Mais Le Vieux Jardin est avant tout l’histoire tragique de deux êtres dans l’incapacité de s’aimer car entièrement submergés par la violence du contexte dans lequel ils évoluent. Yoon-hee (Yeom Jeong-ah, vue dans l’excellent 2 Sœurs de Kim Jee-woon) est prête à s’offrir corps et âme à celui qu’elle aime, mais Hyun-woo, rongé par la culpabilité, ne trouve quant à lui de sens à sa vie que dans la révolte, et préfère poursuivre sa lutte insensée contre un mal qui le dépasse plutôt que s’abandonner au confort et à la stabilité d’une vie de couple épanouie. Par peur d’être considéré comme un lâche, et pour un idéal qu’il sait pertinemment inaccessible, l’homme est prêt à renier son intégrité et à se fondre dans le moule d’une communauté dans laquelle il ne se retrouve plus vraiment. Le pouvoir de persuasion du groupe, le désir impérieux d’être reconnu pour son courage et le besoin de prouver aux autres qu’il n’y a plus rien à perdre, sont autant de thématiques abordées par Im Sang-soo. Hyun-woo est prêt à mourir pour la cause qu’il défend, mais il finira emprisonné pendant quinze longues années qui l’éloigneront définitivement de Yoon-hee, qui décèdera quelques années plus tard des suites d’un cancer foudroyant.

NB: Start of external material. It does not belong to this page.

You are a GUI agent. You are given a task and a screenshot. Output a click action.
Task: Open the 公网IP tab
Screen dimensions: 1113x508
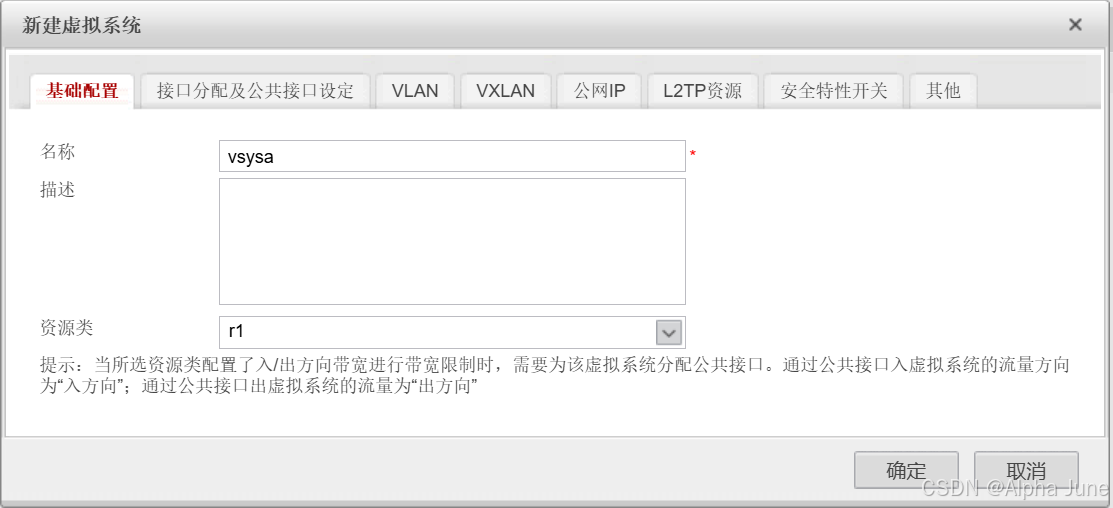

La narration du film alterne entre flash-backs du passé (la rencontre entre Yoon-hee et Hyun-woo ; leur amour éphémère ; la vie de Yoon-hee une fois seule, quand Hyun-woo la quitte et se fait arrêter par la police) et le présent, en nous proposant de suivre la quête intérieure de Hyun-woo une fois sorti de prison, qui cherche à recouper les évènements qui se sont produits durant sa longue absence. Dans l’espoir de rattraper le temps perdu, il retourne dans la demeure qu’il a jadis habité avec Yoon-hee, retrouve les lettres et les dessins qu’elle lui a laissés avant de mourir, interroge leurs proches communs pour être à même de réellement mesurer le poids de son erreur passée. Il y apprendra que son mauvais choix de vie aura ruiné celle de sa bien-aimée, et devra assumer en tant qu’homme la répercussion de chacun de ses actes sur son entourage. Cette quête d’authenticité et de redécouverte d’une intériorité jusqu’alors laissée en berne est représentée avec beaucoup de poésie et de tendresse, et témoigne du grand attachement d’Im Sang-soo pour ses personnages qu’il n’hésite pourtant pas à maltraiter.

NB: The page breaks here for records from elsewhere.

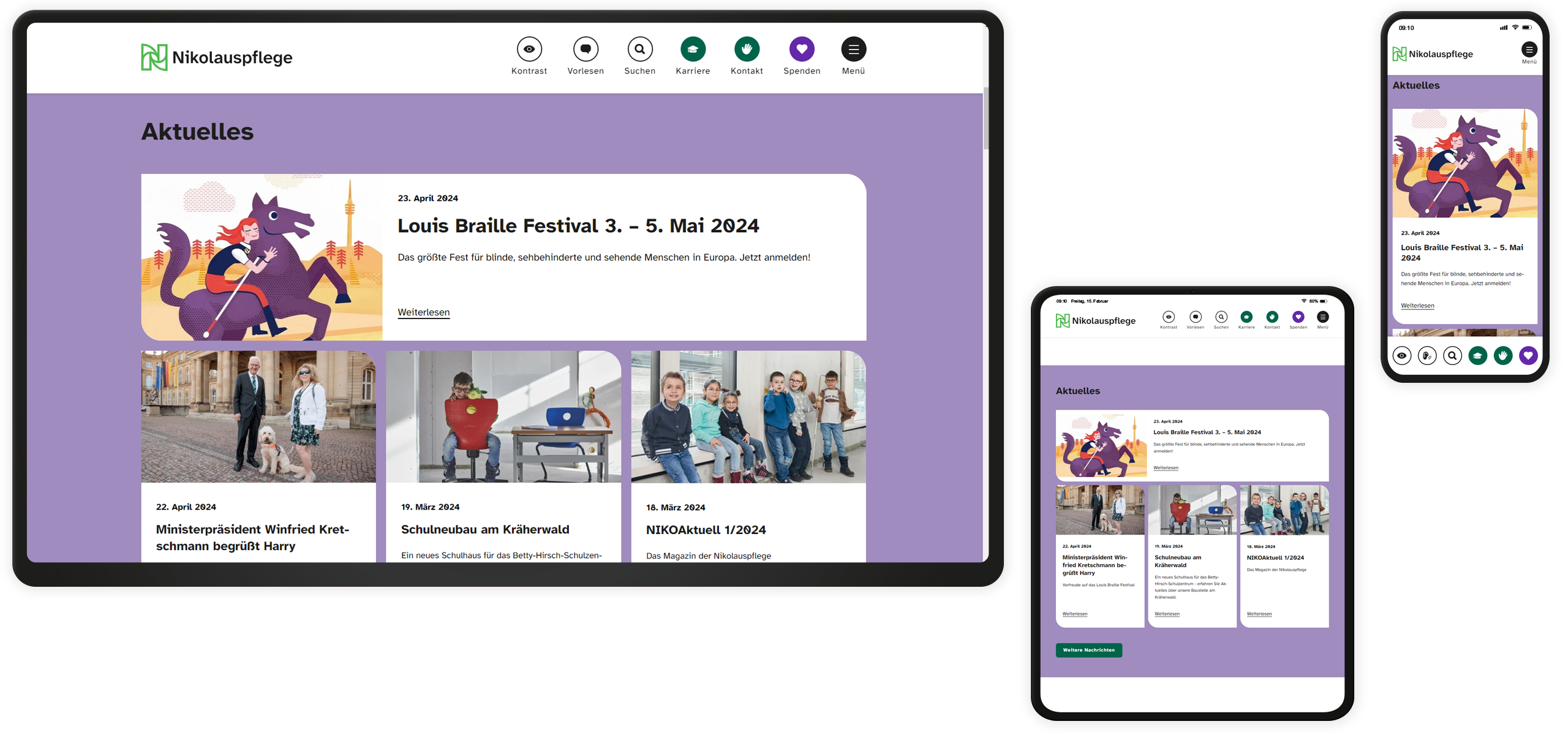
Task: Open the Menü hamburger on desktop
Action: (x=853, y=48)
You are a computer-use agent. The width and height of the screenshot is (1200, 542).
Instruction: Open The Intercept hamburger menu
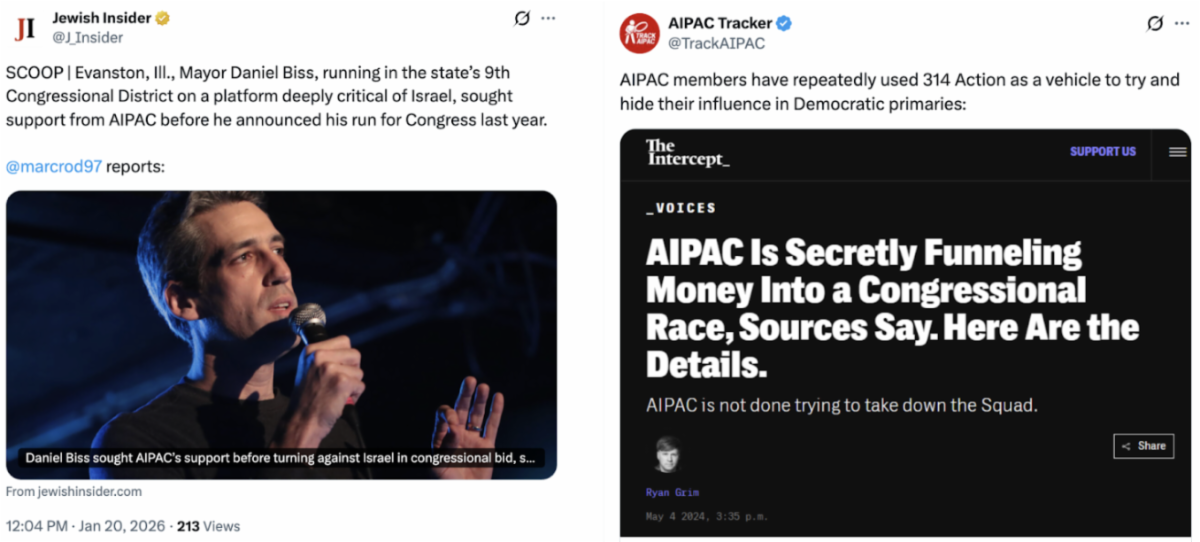point(1177,152)
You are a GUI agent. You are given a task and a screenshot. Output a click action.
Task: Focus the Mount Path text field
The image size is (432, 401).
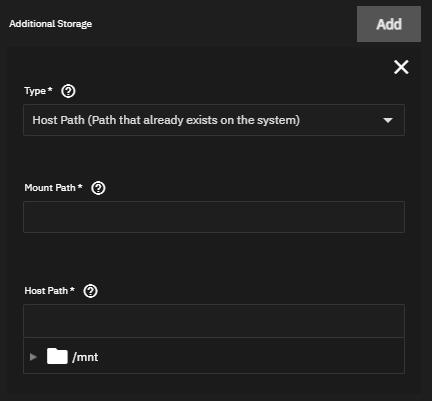click(214, 217)
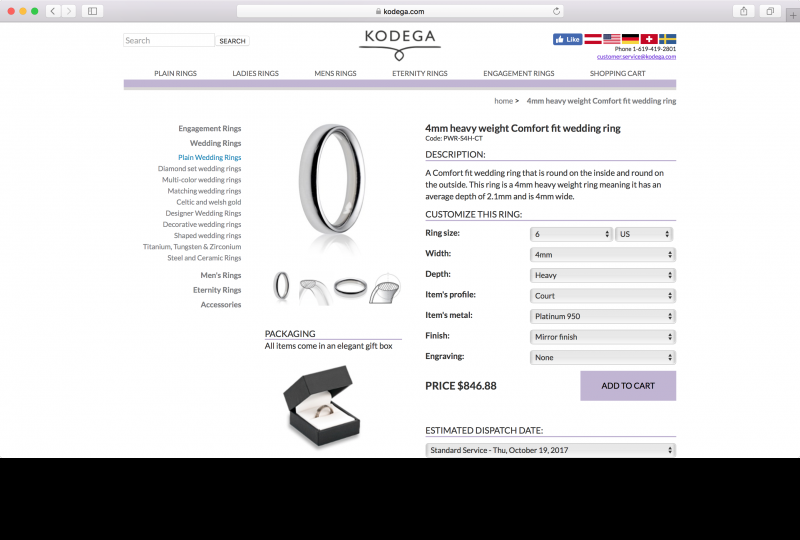Focus the Search input field
The image size is (800, 540).
[x=169, y=40]
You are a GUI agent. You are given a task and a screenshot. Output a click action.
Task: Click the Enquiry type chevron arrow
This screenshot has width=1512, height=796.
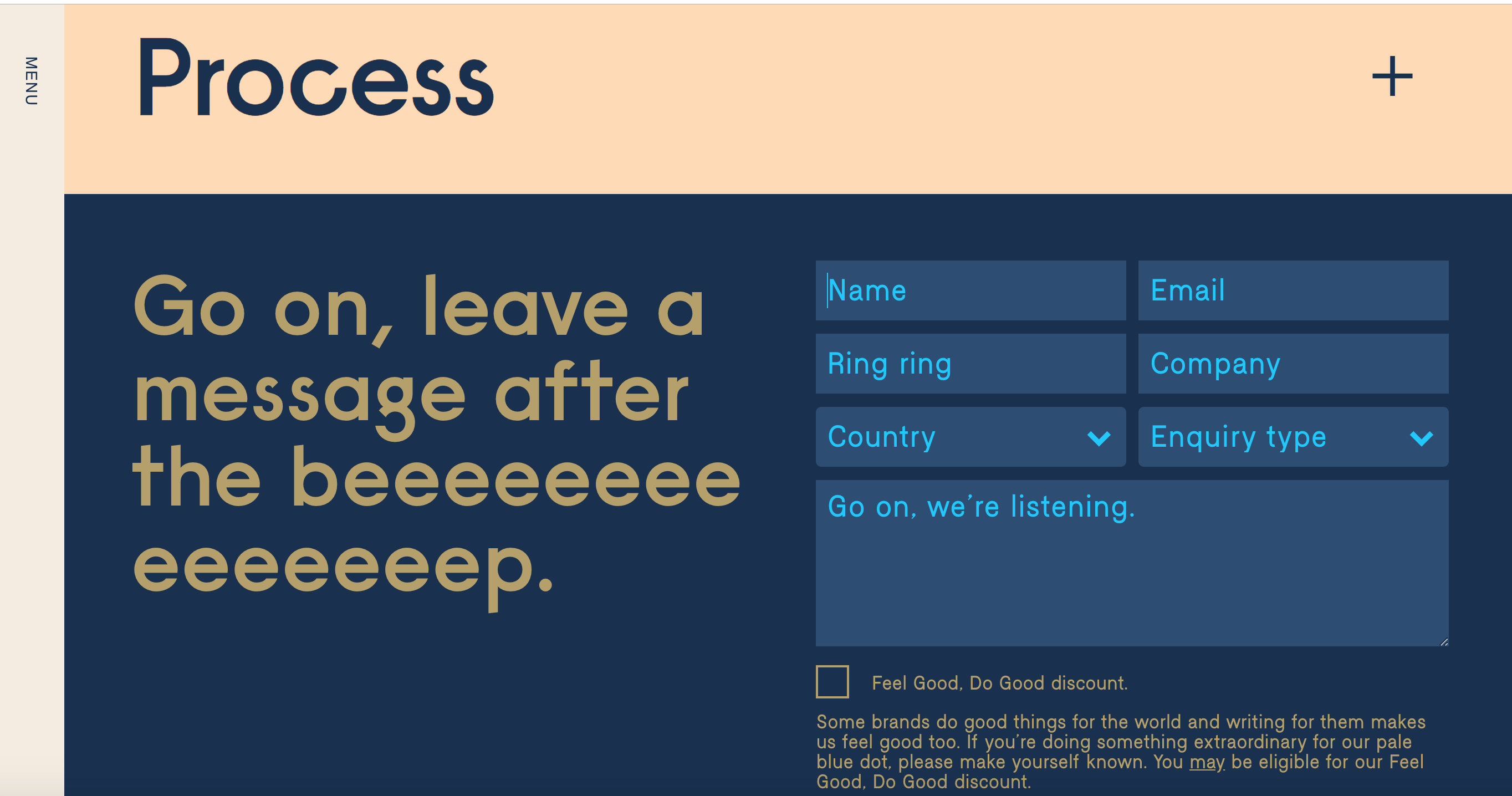[1421, 438]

On peut reprocher au Vieux Jardin sa lenteur parfois exaspérante, ainsi que ses trop nombreuses longueurs que le réalisateur aurait facilement pu éviter, et qui tendent malheureusement à parfois nous faire « décrocher » d’une intrigue qui ne tient pas vraiment en haleine. Cependant, l’on peut remarquer que ce défaut de rythme fait partie intégrante du cinéma d’Im Sang-soo et se retrouve dans quasiment toutes ses œuvres, faisant office de marque de fabrique personnelle, en quelque sorte. On retiendra néanmoins les excellentes interprétations des acteurs, tous très justes et touchants, qui parviennent à insuffler au film une authenticité et une sincérité parfois bouleversante.

En définitive, Le Vieux Jardin est un film à portée multiple qui peut être considéré à la fois comme la représentation dramatique de deux vies déchues par un contexte politique dévastateur, une réflexion philosophique sur le sens véritable de l’existence humaine et une critique acerbe d’une société gangrenée par la soif de pouvoir et l’asservissement des plus faibles. Im Sang-soo livre une œuvre pas toujours accessible qui requiert une implication émotionnelle et intellectuelle totale de la part du spectateur pour l’amener à mieux cerner le long chemin qu’a parcouru la Corée du Sud avant de pouvoir arborer ce visage en apparence prospère qu’on lui connait aujourd’hui.